When Liverpool won the League in 1906, they became the first team to secure the Championship having been promoted the year before. 

Hampden Park stadium in Glasgow, which opened in 1903, was the largest stadium until 1950 when the massive Maracana was built in Rio de Janeiro.  

The first live televised match in England was played between Blackpool and Bolton at Bloomfield Park on 9 September 1960.  Bolton won 1-0.

Substitutes for injuries were first introduced for League matches in 1965.  In August 1965 Bob Knox became the first substitute to score a league goal when he came on for Barrow against Wrexham.  Later that season Knox also replaced an injured goalkeeper and became the first substitute to save a penalty. 

The first substitute in an FA Cup Final was West Bromwich Albion’s Dennis Clarke who replaced team mate Tony Kaye in the Midland club’s 1-0 win over Everton in 1968. 

George Best used television evidence to show why he should avoid suspension at an FA disciplinary hearing in 1971.  This was the first time a player used TV footage to escape a band. 

The first match to be decided on penalties in England was the semi-final of the Watney Cup between Hull City and Manchester United on 5 August 1970.  The game finished 1-1 and United ended up winning 4-3 on penalties.

Former Scottish international winger Jimmy Delaney pulled off a unique treble in 1954 when he won a Cup-winners’ medal with Derry City in Northern Ireland, having already won a Scottish Cup medal with Celtic in 1937 and an FA Cup medal with Manchester United in 1948. 

Northern Ireland enjoyed their first win at Wembley (3-2) on 6 November 1957.

A record crowd for a friendly match, 104,493, saw Eintracht Frankfurt beat Glasgow Rangers 3-2 at Hampton Park on 17 October 1961.

When Frank Saul was sent off against Burnley at Turf Moor on 4 December 1965, it marked the end of a proud and probably unique record for Spurs, who had not had a player dismissed in a League match since 27 October 1928. 

Glasgow Rangers broke the transfer record between Scottish clubs by a massive £40,000 when they signed striker Colin Stein from Hibs for £100,000 at the end of October 1968.

Tommy Docherty managed three clubs in six weeks: he resigned from Rotherham on 6 November 1968 to take over at QPR, but walked out on them a month later after a row with the Chairman, and became Aston Villa’s manager on 18 December. 

The goalless draw between Scotland and England at Hampton on 25 April 1970 was the first in the series since the very first match between the two counties in 1872. 

Trevor Hockey (Aston Villa) became the first Welsh player to be sent off in an international, on 26 September 1973 in Poland. 

Sunday soccer was launched in England on 6 January 1974 with four FA Cup ties, the first being Cambridge v Oldham at 11am. 

The first Irish League football match to be played on a Sunday took place on 7 September 2008. The 2,500 spectators saw Glentoran beat Banger 1-0.

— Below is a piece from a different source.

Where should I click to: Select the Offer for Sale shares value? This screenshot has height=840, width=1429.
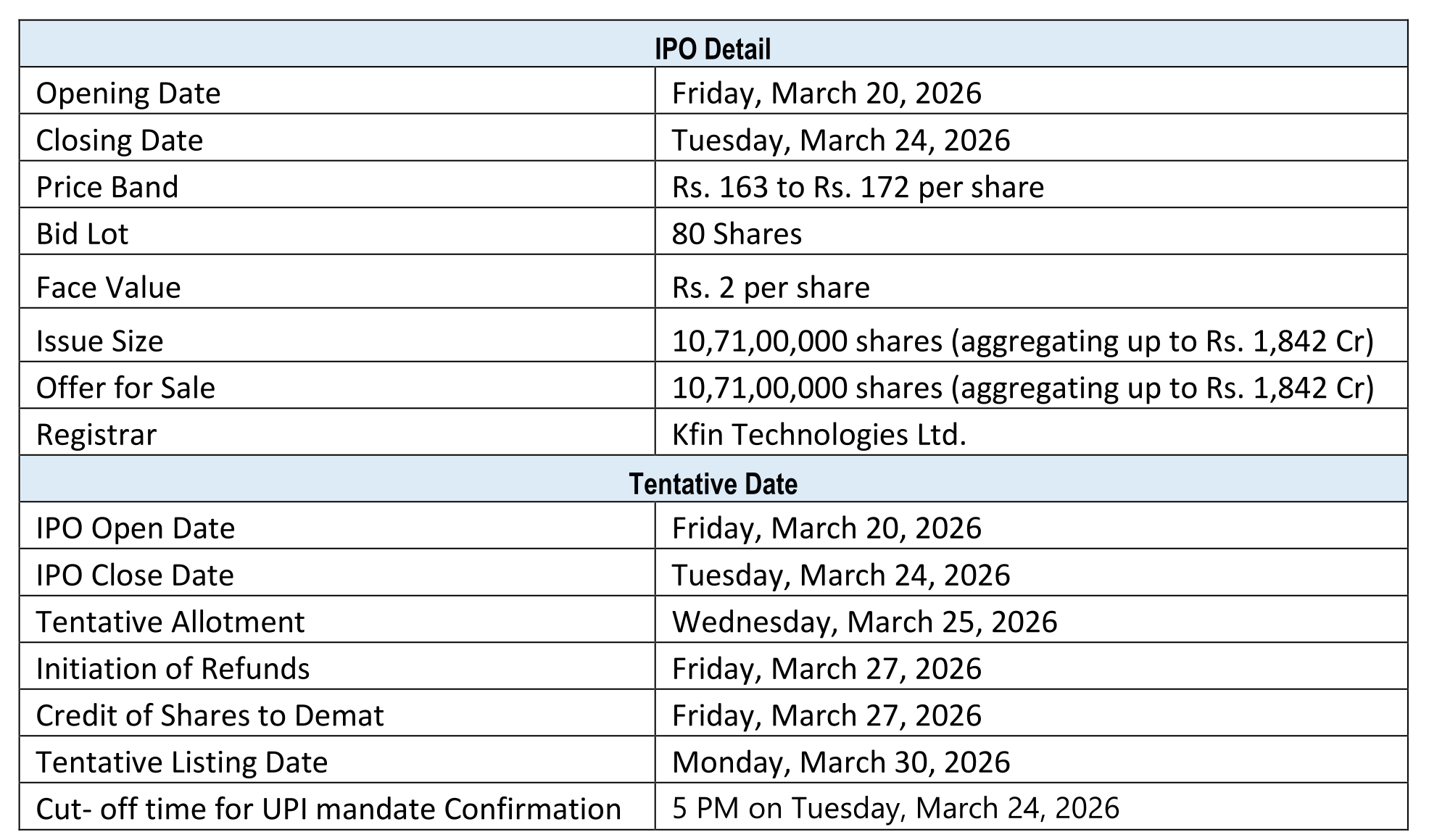pyautogui.click(x=1022, y=388)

Albert Tennant signed on for Chelsea in November 1934, and made his League debut in May 1947. 

Juventus adopted their famous black and white stripes in 1903 after one of their committee members visited England saw Notts County turn out in those colours. 

In April 1908 Newcastle United fan Gladstone Adams  drove down to Wembley in a 1904 Daracq-Caron motor car, to see his team play against Wolverhampton Wanderers in the FA Cup final. On the way back from the cup final, snow kept getting on the windscreen and Gladstone had to keep getting out of the car to clear it. This experience led to his invention of the windscreen wiper. 

When Rangers lost 3-2 to Hibs in the Scottish Cup quarter-final in 1896, keeper John Bell took it very personally.  Blaming himself for the defeat he changed without speaking to anyone, and walked away from the ground, never to return.

In 1892 Aston Villa keeper Dunning found an unique way of wasting time as Stoke, who were desperately seeking an equaliser, were awarded a penalty.  Dunning kicked the ball out of the ground.  By the time it was retrieved, the referee had had to blow for time.  The rules were subsequently changed to permit an extension of time to allow penalties to be taken.